I’m firmly in the “fed is best” camp and I think all women should be able to choose how to feed their babies without shame. But framing one option as “free” and the other as “expensive” doesn’t come close to telling the whole truth.
For my 40th I got a sitter, rented a local airbnb, threw myself a party with all my friends, then stayed at the airbnb for the night. It was fabulous. Plus I made a huge playlist of all my favorite songs from my whole life, and that’s what we listened to. And served midnight tacos.
6 months before my 40th I sent out emails to everyone important to me and asked them how they would like to celebrate with me. I went on 2 fabulous trips, hosted an excellent party, and had about 8 activities over 2 months that we called birthday events. By the time the actual day came I was totally over it and I have some great memories. I also got magnificent hair extensions 3 months before so I look amazing in all the pictures.
My 40th is in a few weeks….. my partner was supposed to be working on a film in Puerto Rico so we were going to celebrate there but with the earthquakes the shoot got cancelled… so instead I’ll be flying out to meet him in Atlanta. He’s been away on this film for 6months so any time together is a gift right now.
My husband had his 40th last autumn and I will be 40 at the beginning of next year.
This summer we will be celebrating being 80 together with all of our friends and without kids.
Our real birthdays are exclusively for ourselves and/or our families.
Happy low key-weekending!
My plan for 2020 is to withdraw my money from coal and gas and oil.
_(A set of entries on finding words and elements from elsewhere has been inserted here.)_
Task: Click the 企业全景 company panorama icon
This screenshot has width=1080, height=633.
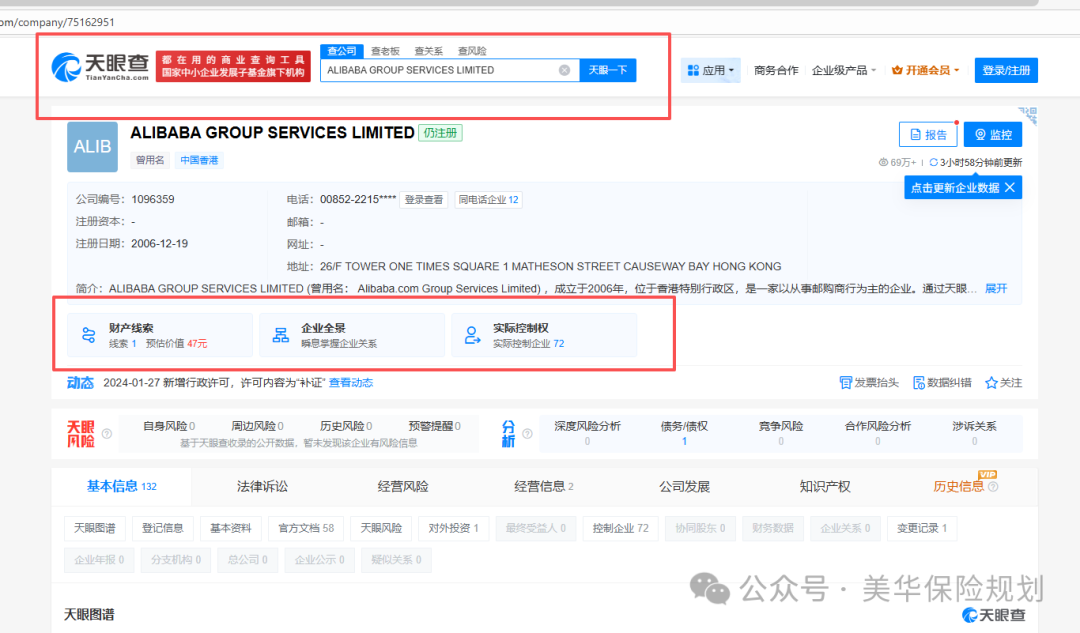Action: click(283, 334)
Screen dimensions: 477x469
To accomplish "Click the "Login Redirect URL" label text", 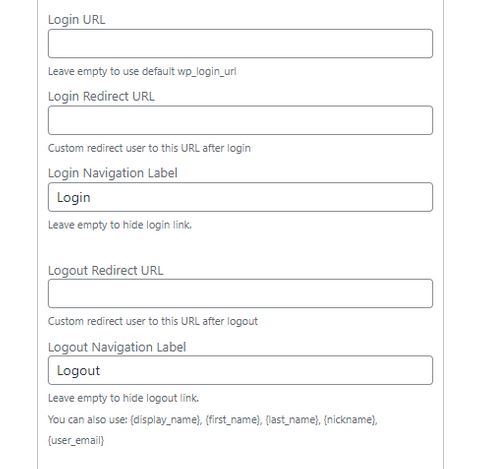I will (101, 96).
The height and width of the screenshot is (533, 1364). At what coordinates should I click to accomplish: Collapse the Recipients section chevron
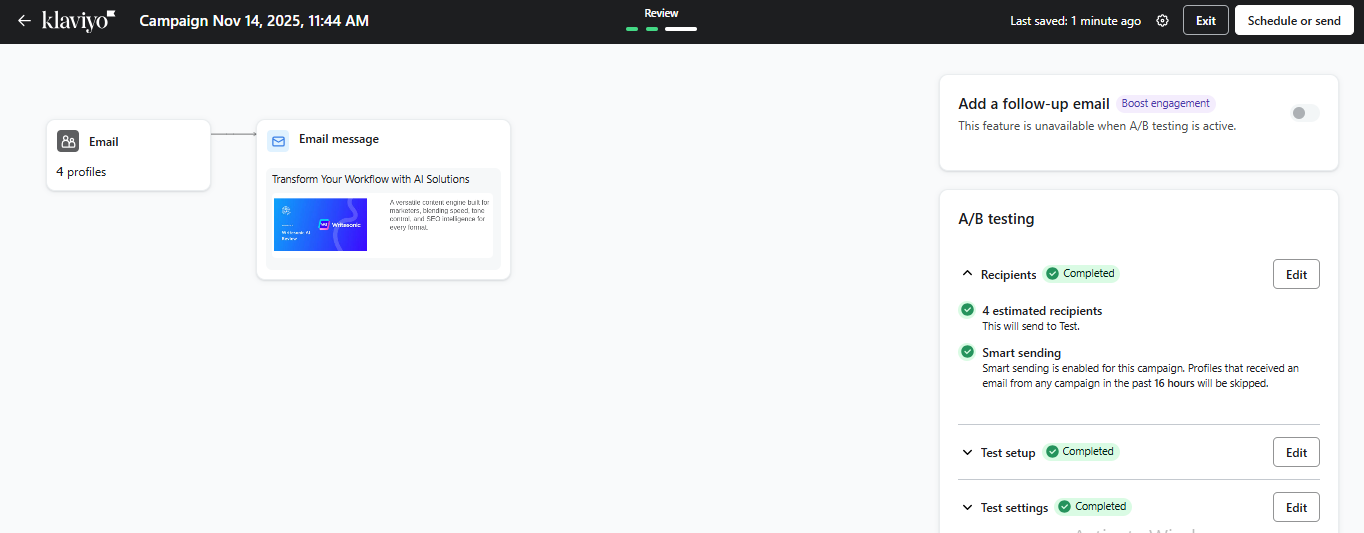[967, 274]
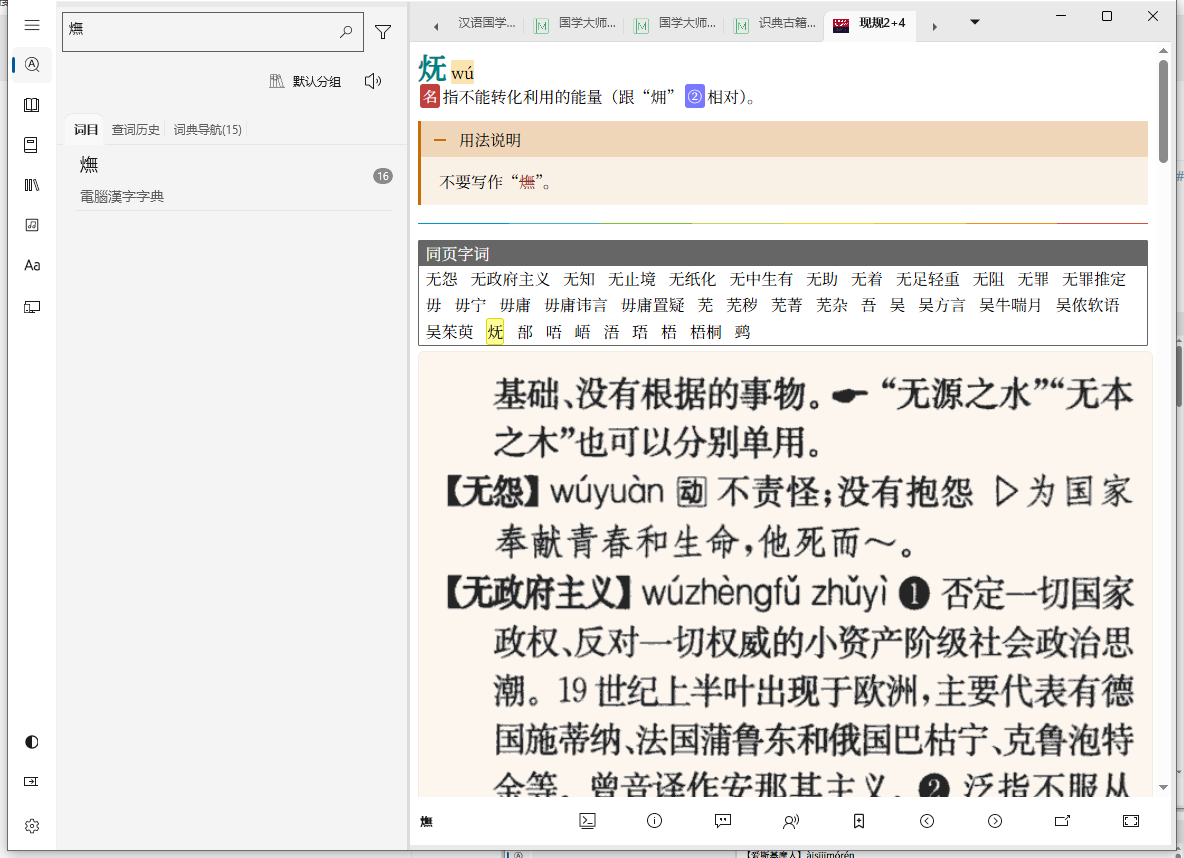
Task: Switch to the 查词历史 tab
Action: click(x=135, y=130)
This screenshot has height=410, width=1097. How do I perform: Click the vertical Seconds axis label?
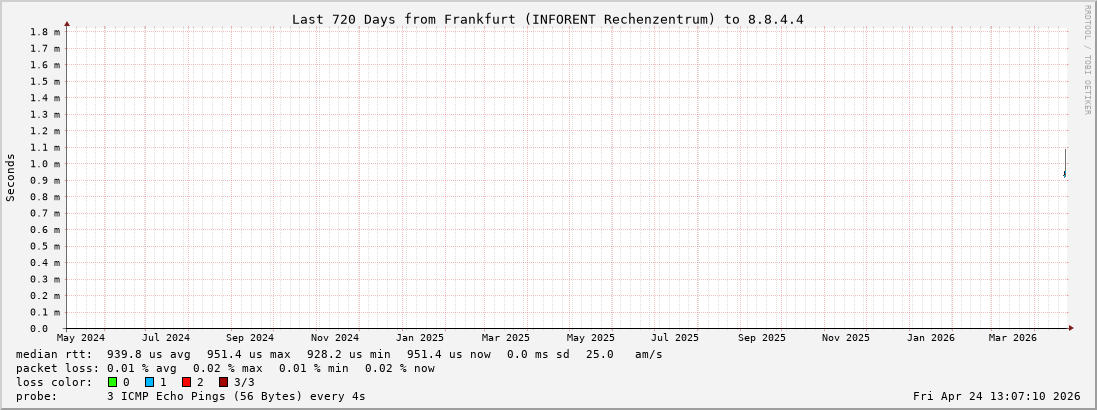click(x=11, y=178)
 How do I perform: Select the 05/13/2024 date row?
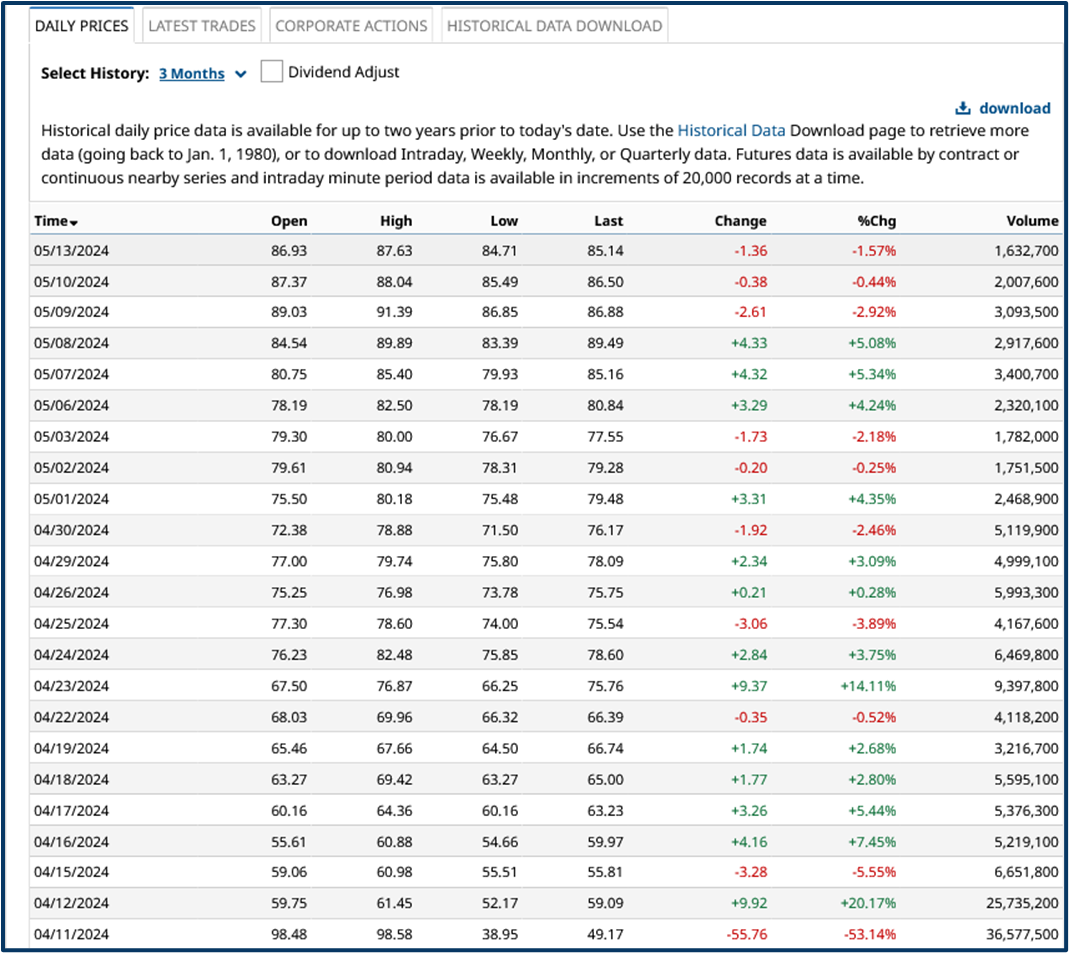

Our banks lend to fund these companies, our retirement plans fund them. There’s other alternatives and if you research, many ethical funds are outperforming traditional ones. So far I’ve already switched my electricity to green energy with my same provider at around $250 extra a year. Can everyone afford this? No. Which is exactly why those who can, must.
I would say a book that changed the way I think is “The Warmth of Other Suns” by Isabel Wilkerson. I was educated in this country and never learned about the great migration of black people from the south, the redlining and other private and public racist policies and actions they faced when they got to northern or western cities. It has changed my understanding of our country’s history and I see the news very differently now. The book is beautifully written and tells the stories of three families – one who went to New York, one to Chicago, and one to LA. It’s great.
YES! I wish schools would make this mandatory reading. Also: The New Jim Crow, which I read at about the same time, really changed the way I looked at American History (NOT just in the South) and the way I process the news, think of “the drug war,” and consider our epidemic of incarcerating black and brown people for things that white people get away with every single day.
The breastfeeding tweet triggered a recollection that in Islam, women are entitled to demand payment for breastfeeding. In practice, obviously, very few women insist on this, except maybe in the case of divorce. I think this notion needs to be revisited in light of the opportunity cost of women’s time and energy.
I was worried about the psychological consequences of turning 40 so I made myself a list of 40 things I could do/have done, that I couldn’t do/hadn’t done at 20, and goals for what to do by 50 and 60. It was super empowering and made it a real milestone celebration to feel accomplished.